What this task involves:
Repeat word for word everything in the insurance claim timeline from "October 7, 2013: I" down to "had received it.".

Exercise passage:
October 1, 2013: I respond to the email above by saying, “I submitted a much larger claim (in the neighborhood of $20,000). That’s the one I am inquiring about. Any news on that one?”

October 2, 2013: Their reply, “Our records do not indicate a second claim…. We are researching this issue….”

October 4, 2013: The carrier asks me to resubmit the June 4th claim. Miraculously, although I am now living in Mexico and three prior countries of residence have passed, I still have the original claim in my suitcase and am able to copy the form and comply with their request (see below).

October 7, 2013: I email an electronic copy of the original claim form and receive a thank-you note from the carrier a few hours later. The note also contained my favorite line from all of our correspondence: “It is possible they missed the facility bill….” (“They,” in this context, being another department of the carrier’s office.) In other words, the carrier is saying that they have been completely ignorant of my $20,000 claim since its inception, in spite of their statement August 21 saying that they had received it.

It’s interesting to note that this email was deleted from their system soon thereafter. None of the other emails were. Fortunately, I made a copy for my records before it disappeared.

January 9, 2014: Three months pass. I email the carrier again, asking if there has been any progress.

January 10, 2014: The carrier replies saying that they have sent mail to my Spanish hospital asking for copies of all my records and that the hospital hasn’t responded. Their email concludes by saying, “The claim has been denied at this time due to ‘requested information not received.'” DENIED!  In Mexico, it was time for a margarita.

January 13, 2014: I email the hospital myself, requesting my records.

January 14, 2014: The hospital emails back within 24 hours, saying the records have been sent to my daughter’s address. Quite fortunately, my daughter was scheduled to visit us in Puerto Vallarta soon thereafter, and when she does she brings the records with her.

(Stored data)
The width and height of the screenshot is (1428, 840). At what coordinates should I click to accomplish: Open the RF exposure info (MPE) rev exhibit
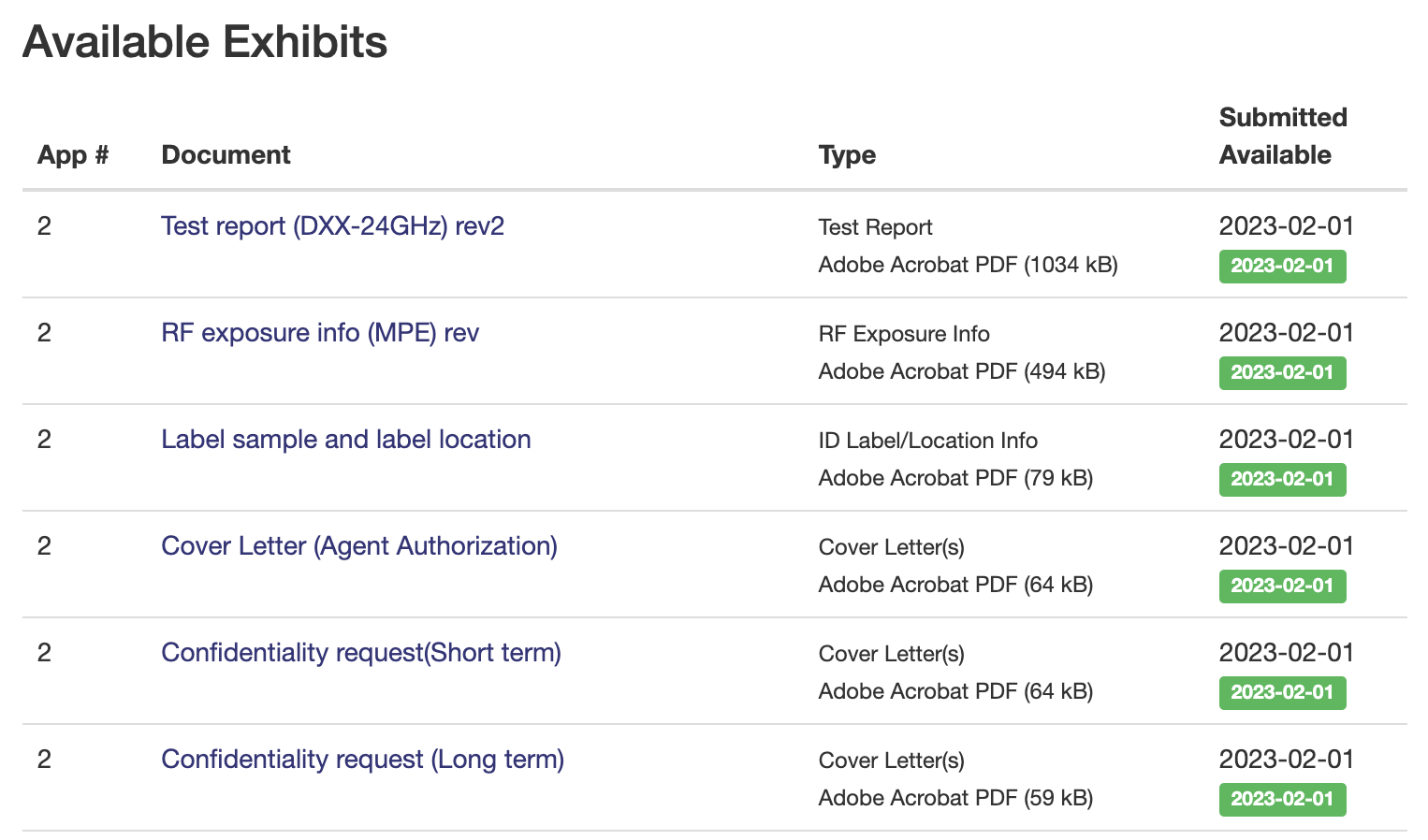(319, 332)
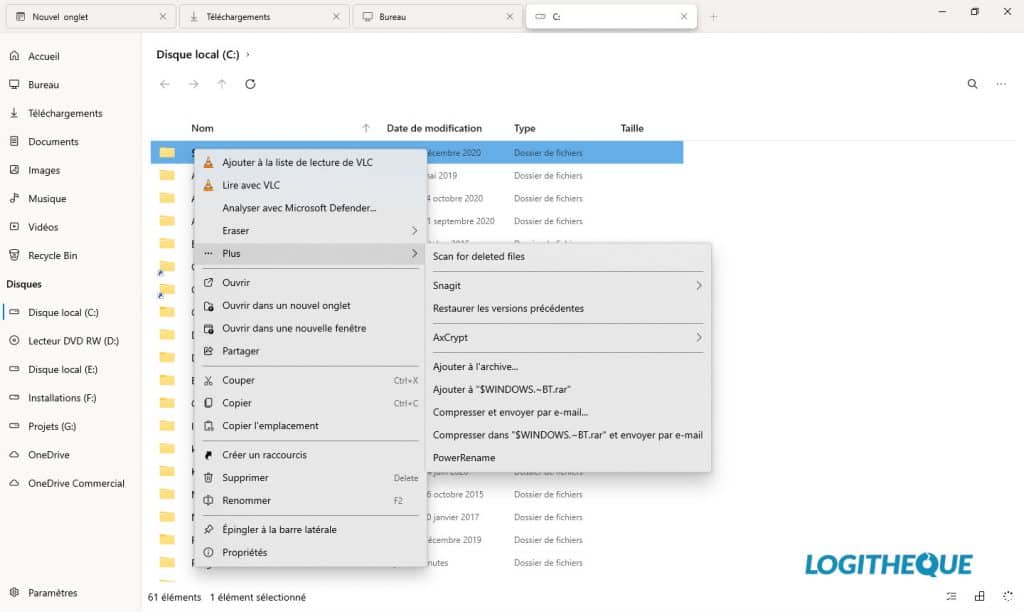Viewport: 1024px width, 612px height.
Task: Switch to details view in the status bar
Action: pos(951,595)
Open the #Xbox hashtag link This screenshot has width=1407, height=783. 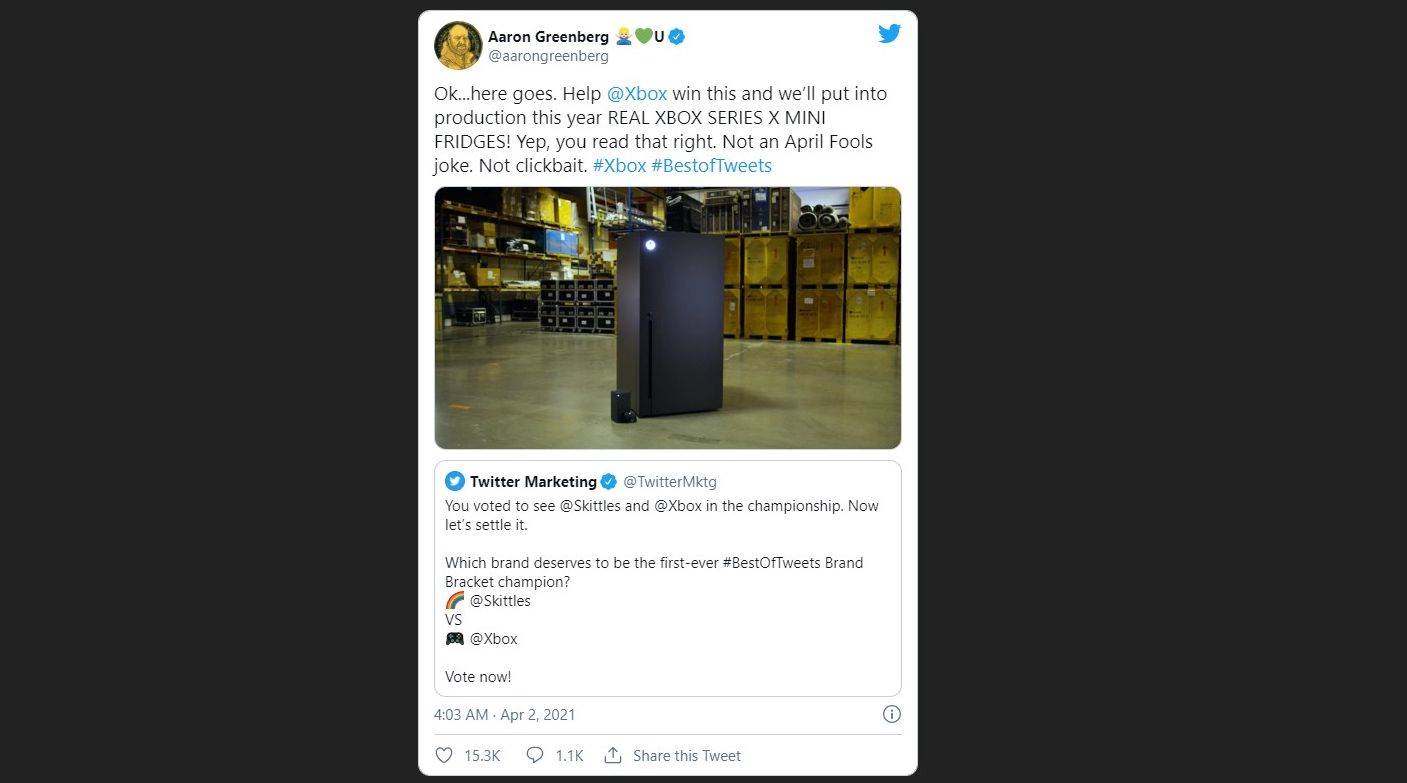619,165
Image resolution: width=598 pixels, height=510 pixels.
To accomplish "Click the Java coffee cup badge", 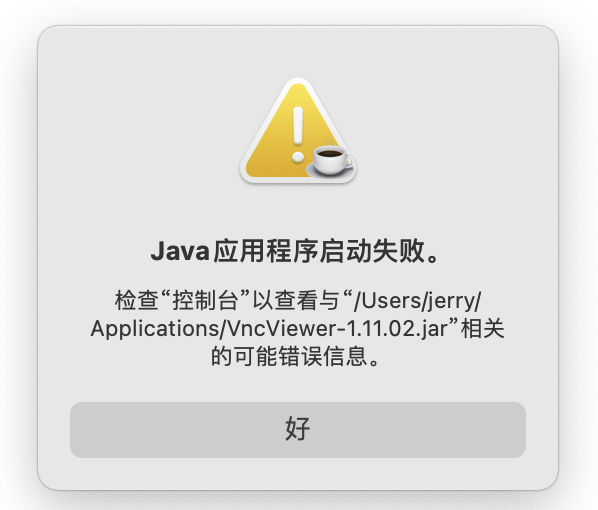I will pos(331,159).
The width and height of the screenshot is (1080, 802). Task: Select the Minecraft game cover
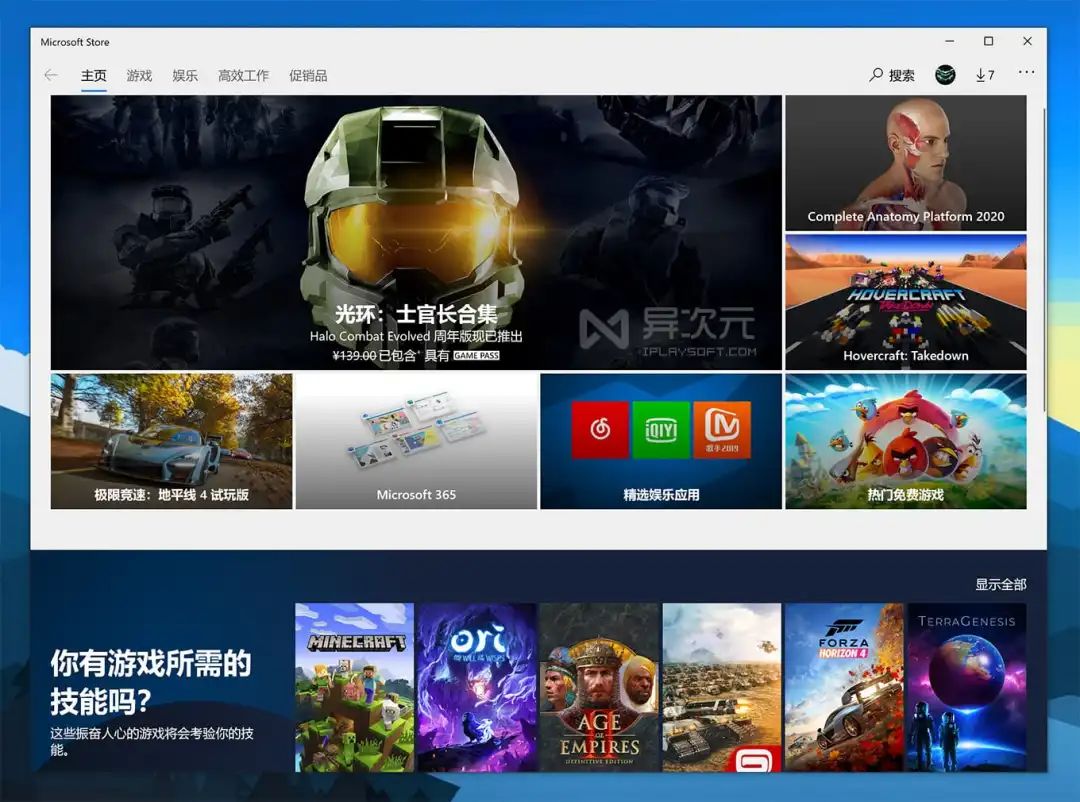(x=354, y=687)
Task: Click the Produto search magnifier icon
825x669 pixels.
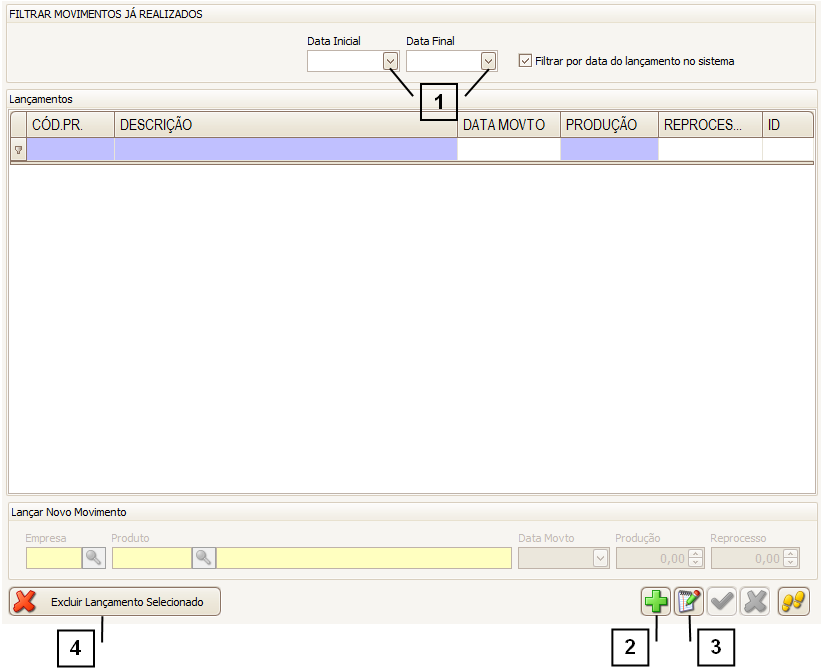Action: coord(204,558)
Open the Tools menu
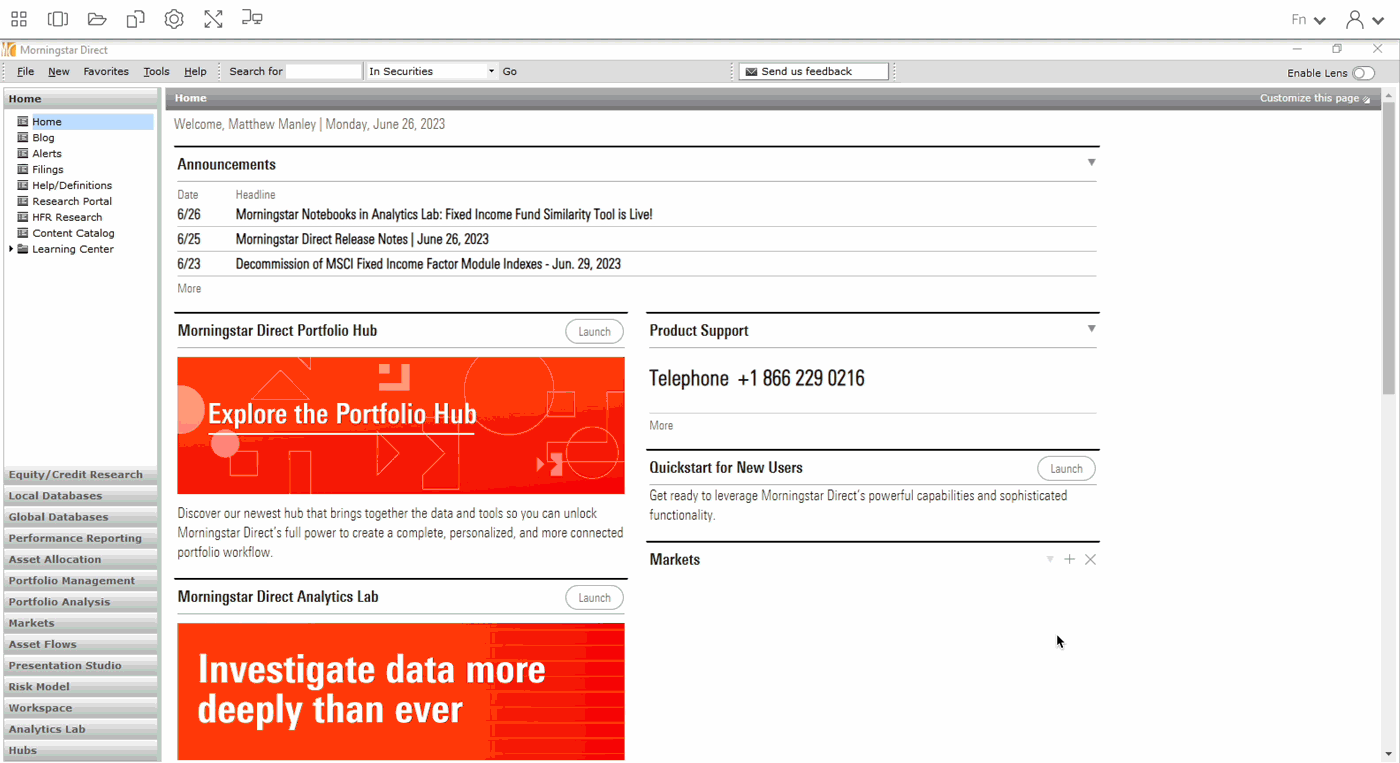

Task result:
October 7, 2013: I email an electronic copy of the original claim form and receive a thank-you note from the carrier a few hours later. The note also contained my favorite line from all of our correspondence: “It is possible they missed the facility bill….” (“They,” in this context, being another department of the carrier’s office.) In other words, the carrier is saying that they have been completely ignorant of my $20,000 claim since its inception, in spite of their statement August 21 saying that they had received it.